Adding complex SNI objects¶
Sometimes you need more complex keys for your SNI objects (like when using wildcard certificates)
If you have built uWSGI with PCRE/regexp support (as you should) you can use the --sni-regexp
option.
--sni-regexp "*.unbit.com unbit.crt,unbit.key,HIGH,unbit.ca"
Massive SNI hosting¶
One of uWSGI’s main purposes is massive hosting, so SSL without support for that would be pretty annoying.
If you have dozens (or hundreds, for that matter) of certificates mapped to the same IP address you can simply put them in a directory (following a simple convention we’ll elaborate in a bit) and let uWSGI scan it whenever it needs to find a context for a domain.
To add a directory just use
--sni-dir <path>
like
--sni-dir /etc/customers/certificates
Now, if you have unbit.com
and example.com
certificates (.crt) and keys (.key) just drop them in there following these naming rules:
/etc/customers/certificates/unbit.com.crt
/etc/customers/certificates/unbit.com.key
/etc/customers/certificates/unbit.com.ca
/etc/customers/certificates/example.com.crt
/etc/customers/certificates/example.com.key
As you can see, example.com
has no .ca file, so client authentication will be disabled for it.
If you want to force a default cipher set to the SNI contexts, use
--sni-dir-ciphers HIGH
(or whatever other value you need)
Note: Unloading SNI objects is not supported.
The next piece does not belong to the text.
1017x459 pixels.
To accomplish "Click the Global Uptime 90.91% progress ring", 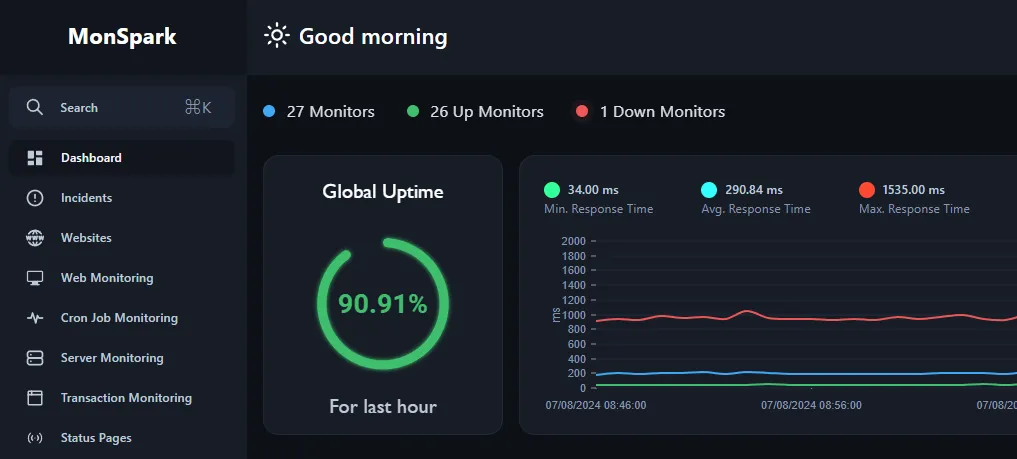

Once they are loaded into memory they will be held onto until reload.
Subscription system and SNI¶
uWSGI 2.0 added support for SNI in the subscription system.
The https/spdy router and the sslrouter can dynamically load certificates and keys from the paths specified in a subscription packet:
uwsgi --subscribe2 key=mydomain.it,socket=0,sni_key=/foo/bar.key,sni_crt=/foo/bar.crt
the router will create a new SSL context based on the specified files (be sure the router can reach them) and will destroy it when the last node disconnect.
This is useful for massive hosting where customers have their certificates in the home and you want them the change/update those files without bothering you.
Note
We understand that directly encapsulating keys and cert in the subscription packets will be much more useful, but network transfer of keys is something really foolish from a security point of view. We are investigating if combining it with the secured subscription system (where each packet is encrypted) could be a solution.